** Records shown **

-=-=-=-=-

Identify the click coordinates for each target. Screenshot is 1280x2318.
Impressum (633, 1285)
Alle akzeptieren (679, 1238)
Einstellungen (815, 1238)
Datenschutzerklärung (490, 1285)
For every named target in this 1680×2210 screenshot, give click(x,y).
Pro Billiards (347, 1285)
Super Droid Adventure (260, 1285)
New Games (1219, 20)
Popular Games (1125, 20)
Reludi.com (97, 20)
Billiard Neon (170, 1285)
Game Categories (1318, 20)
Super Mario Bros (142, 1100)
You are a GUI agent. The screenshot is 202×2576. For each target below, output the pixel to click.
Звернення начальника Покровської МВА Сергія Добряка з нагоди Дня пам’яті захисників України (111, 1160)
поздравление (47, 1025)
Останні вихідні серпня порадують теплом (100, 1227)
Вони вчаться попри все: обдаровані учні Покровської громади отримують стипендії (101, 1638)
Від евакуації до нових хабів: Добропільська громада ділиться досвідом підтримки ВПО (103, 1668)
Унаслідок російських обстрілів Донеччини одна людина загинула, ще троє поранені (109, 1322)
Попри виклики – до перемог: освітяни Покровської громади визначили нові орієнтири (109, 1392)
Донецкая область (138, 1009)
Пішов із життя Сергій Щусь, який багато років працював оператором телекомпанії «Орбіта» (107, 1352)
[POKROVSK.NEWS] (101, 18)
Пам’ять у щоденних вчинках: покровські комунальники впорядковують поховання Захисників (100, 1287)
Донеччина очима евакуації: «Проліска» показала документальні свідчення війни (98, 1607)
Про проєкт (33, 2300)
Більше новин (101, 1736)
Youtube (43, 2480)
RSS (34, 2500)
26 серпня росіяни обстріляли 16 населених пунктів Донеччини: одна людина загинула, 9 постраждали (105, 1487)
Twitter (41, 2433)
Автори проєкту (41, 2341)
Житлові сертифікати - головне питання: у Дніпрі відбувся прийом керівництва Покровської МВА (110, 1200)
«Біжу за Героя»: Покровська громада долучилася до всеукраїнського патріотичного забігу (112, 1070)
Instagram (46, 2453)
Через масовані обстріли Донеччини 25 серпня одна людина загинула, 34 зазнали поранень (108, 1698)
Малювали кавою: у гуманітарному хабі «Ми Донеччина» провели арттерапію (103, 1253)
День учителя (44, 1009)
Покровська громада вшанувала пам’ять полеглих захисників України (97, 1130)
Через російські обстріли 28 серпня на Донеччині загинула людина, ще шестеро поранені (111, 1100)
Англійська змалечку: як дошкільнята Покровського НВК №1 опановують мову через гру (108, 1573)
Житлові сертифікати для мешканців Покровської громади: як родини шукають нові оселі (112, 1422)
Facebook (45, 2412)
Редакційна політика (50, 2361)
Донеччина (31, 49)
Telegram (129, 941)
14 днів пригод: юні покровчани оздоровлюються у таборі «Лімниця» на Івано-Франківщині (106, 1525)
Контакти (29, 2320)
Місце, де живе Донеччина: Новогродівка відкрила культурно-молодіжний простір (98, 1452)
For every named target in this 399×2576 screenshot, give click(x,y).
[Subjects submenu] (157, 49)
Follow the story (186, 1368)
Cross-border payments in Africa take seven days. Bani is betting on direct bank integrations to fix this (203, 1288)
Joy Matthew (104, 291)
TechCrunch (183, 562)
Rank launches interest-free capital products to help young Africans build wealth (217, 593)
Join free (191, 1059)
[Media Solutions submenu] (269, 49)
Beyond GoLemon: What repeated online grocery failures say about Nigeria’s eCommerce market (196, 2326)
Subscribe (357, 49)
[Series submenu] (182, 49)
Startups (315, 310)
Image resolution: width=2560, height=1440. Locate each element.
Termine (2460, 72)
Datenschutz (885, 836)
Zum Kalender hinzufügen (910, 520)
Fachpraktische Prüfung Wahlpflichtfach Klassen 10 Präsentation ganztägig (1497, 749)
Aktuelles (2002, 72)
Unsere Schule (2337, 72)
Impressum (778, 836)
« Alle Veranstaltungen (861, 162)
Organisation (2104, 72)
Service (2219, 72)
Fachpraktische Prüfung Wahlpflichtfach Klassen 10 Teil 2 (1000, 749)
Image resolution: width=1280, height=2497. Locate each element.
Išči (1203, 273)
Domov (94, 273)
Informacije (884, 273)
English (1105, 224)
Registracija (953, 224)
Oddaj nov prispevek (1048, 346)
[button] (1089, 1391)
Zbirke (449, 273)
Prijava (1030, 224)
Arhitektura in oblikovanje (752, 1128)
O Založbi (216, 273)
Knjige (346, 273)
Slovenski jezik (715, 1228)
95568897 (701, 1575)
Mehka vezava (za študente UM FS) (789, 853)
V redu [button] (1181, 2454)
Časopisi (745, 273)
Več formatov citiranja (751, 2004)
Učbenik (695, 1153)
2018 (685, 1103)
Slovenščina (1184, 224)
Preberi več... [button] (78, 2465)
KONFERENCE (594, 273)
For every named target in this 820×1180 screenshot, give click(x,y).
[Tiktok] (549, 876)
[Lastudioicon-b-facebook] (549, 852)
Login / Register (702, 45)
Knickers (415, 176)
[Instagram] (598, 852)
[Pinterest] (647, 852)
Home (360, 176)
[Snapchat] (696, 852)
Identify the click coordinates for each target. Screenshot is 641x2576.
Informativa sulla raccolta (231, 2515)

-=-=-=-=-

** Work task **
The whole listing should be restated word for word.

** Answer below **
Identify the click coordinates for each target. Screenshot is 1280x2318.
Impressum (633, 1285)
Alle akzeptieren (679, 1238)
Einstellungen (815, 1238)
Datenschutzerklärung (490, 1285)
For every named target in this 1680×2210 screenshot, give click(x,y).
Pro Billiards (347, 1285)
Super Droid Adventure (260, 1285)
New Games (1219, 20)
Popular Games (1125, 20)
Reludi.com (97, 20)
Billiard Neon (170, 1285)
Game Categories (1318, 20)
Super Mario Bros (142, 1100)
You are a GUI agent. The screenshot is 202×2576. For each target below, output the pixel to click.
Звернення начальника Покровської МВА Сергія Добряка з нагоди Дня пам’яті захисників України (111, 1160)
поздравление (47, 1025)
Останні вихідні серпня порадують теплом (100, 1227)
Вони вчаться попри все: обдаровані учні Покровської громади отримують стипендії (101, 1638)
Від евакуації до нових хабів: Добропільська громада ділиться досвідом підтримки ВПО (103, 1668)
Унаслідок російських обстрілів Донеччини одна людина загинула, ще троє поранені (109, 1322)
Попри виклики – до перемог: освітяни Покровської громади визначили нові орієнтири (109, 1392)
Донецкая область (138, 1009)
Пішов із життя Сергій Щусь, який багато років працював оператором телекомпанії «Орбіта» (107, 1352)
[POKROVSK.NEWS] (101, 18)
Пам’ять у щоденних вчинках: покровські комунальники впорядковують поховання Захисників (100, 1287)
Донеччина очима евакуації: «Проліска» показала документальні свідчення війни (98, 1607)
Про проєкт (33, 2300)
Більше новин (101, 1736)
Youtube (43, 2480)
RSS (34, 2500)
26 серпня росіяни обстріляли 16 населених пунктів Донеччини: одна людина загинула, 9 постраждали (105, 1487)
Twitter (41, 2433)
Автори проєкту (41, 2341)
Житлові сертифікати - головне питання: у Дніпрі відбувся прийом керівництва Покровської МВА (110, 1200)
«Біжу за Героя»: Покровська громада долучилася до всеукраїнського патріотичного забігу (112, 1070)
Instagram (46, 2453)
Через масовані обстріли Донеччини 25 серпня одна людина загинула, 34 зазнали поранень (108, 1698)
Малювали кавою: у гуманітарному хабі «Ми Донеччина» провели арттерапію (103, 1253)
День учителя (44, 1009)
Покровська громада вшанувала пам’ять полеглих захисників України (97, 1130)
Через російські обстріли 28 серпня на Донеччині загинула людина, ще шестеро поранені (111, 1100)
Англійська змалечку: як дошкільнята Покровського НВК №1 опановують мову через гру (108, 1573)
Житлові сертифікати для мешканців Покровської громади: як родини шукають нові оселі (112, 1422)
Facebook (45, 2412)
Редакційна політика (50, 2361)
Донеччина (31, 49)
Telegram (129, 941)
14 днів пригод: юні покровчани оздоровлюються у таборі «Лімниця» на Івано-Франківщині (106, 1525)
Контакти (29, 2320)
Місце, де живе Донеччина: Новогродівка відкрила культурно-молодіжний простір (98, 1452)
For every named target in this 399×2576 screenshot, give click(x,y).
[Subjects submenu] (157, 49)
Follow the story (186, 1368)
Cross-border payments in Africa take seven days. Bani is betting on direct bank integrations to fix this (203, 1288)
Joy Matthew (104, 291)
TechCrunch (183, 562)
Rank launches interest-free capital products to help young Africans build wealth (217, 593)
Join free (191, 1059)
[Media Solutions submenu] (269, 49)
Beyond GoLemon: What repeated online grocery failures say about Nigeria’s eCommerce market (196, 2326)
Subscribe (357, 49)
[Series submenu] (182, 49)
Startups (315, 310)
Image resolution: width=2560, height=1440. Locate each element.
Termine (2460, 72)
Datenschutz (885, 836)
Zum Kalender hinzufügen (910, 520)
Fachpraktische Prüfung Wahlpflichtfach Klassen 10 Präsentation ganztägig (1497, 749)
Aktuelles (2002, 72)
Unsere Schule (2337, 72)
Impressum (778, 836)
« Alle Veranstaltungen (861, 162)
Organisation (2104, 72)
Service (2219, 72)
Fachpraktische Prüfung Wahlpflichtfach Klassen 10 Teil 2 (1000, 749)
Image resolution: width=1280, height=2497. Locate each element.
Išči (1203, 273)
Domov (94, 273)
Informacije (884, 273)
English (1105, 224)
Registracija (953, 224)
Oddaj nov prispevek (1048, 346)
[button] (1089, 1391)
Zbirke (449, 273)
Prijava (1030, 224)
Arhitektura in oblikovanje (752, 1128)
O Založbi (216, 273)
Knjige (346, 273)
Slovenski jezik (715, 1228)
95568897 (701, 1575)
Mehka vezava (za študente UM FS) (789, 853)
V redu [button] (1181, 2454)
Časopisi (745, 273)
Več formatov citiranja (751, 2004)
Učbenik (695, 1153)
2018 (685, 1103)
Slovenščina (1184, 224)
Preberi več... [button] (78, 2465)
KONFERENCE (594, 273)
For every named target in this 820×1180 screenshot, give click(x,y).
[Tiktok] (549, 876)
[Lastudioicon-b-facebook] (549, 852)
Login / Register (702, 45)
Knickers (415, 176)
[Instagram] (598, 852)
[Pinterest] (647, 852)
Home (360, 176)
[Snapchat] (696, 852)
Identify the click coordinates for each target. Screenshot is 641x2576.
Informativa sulla raccolta (231, 2515)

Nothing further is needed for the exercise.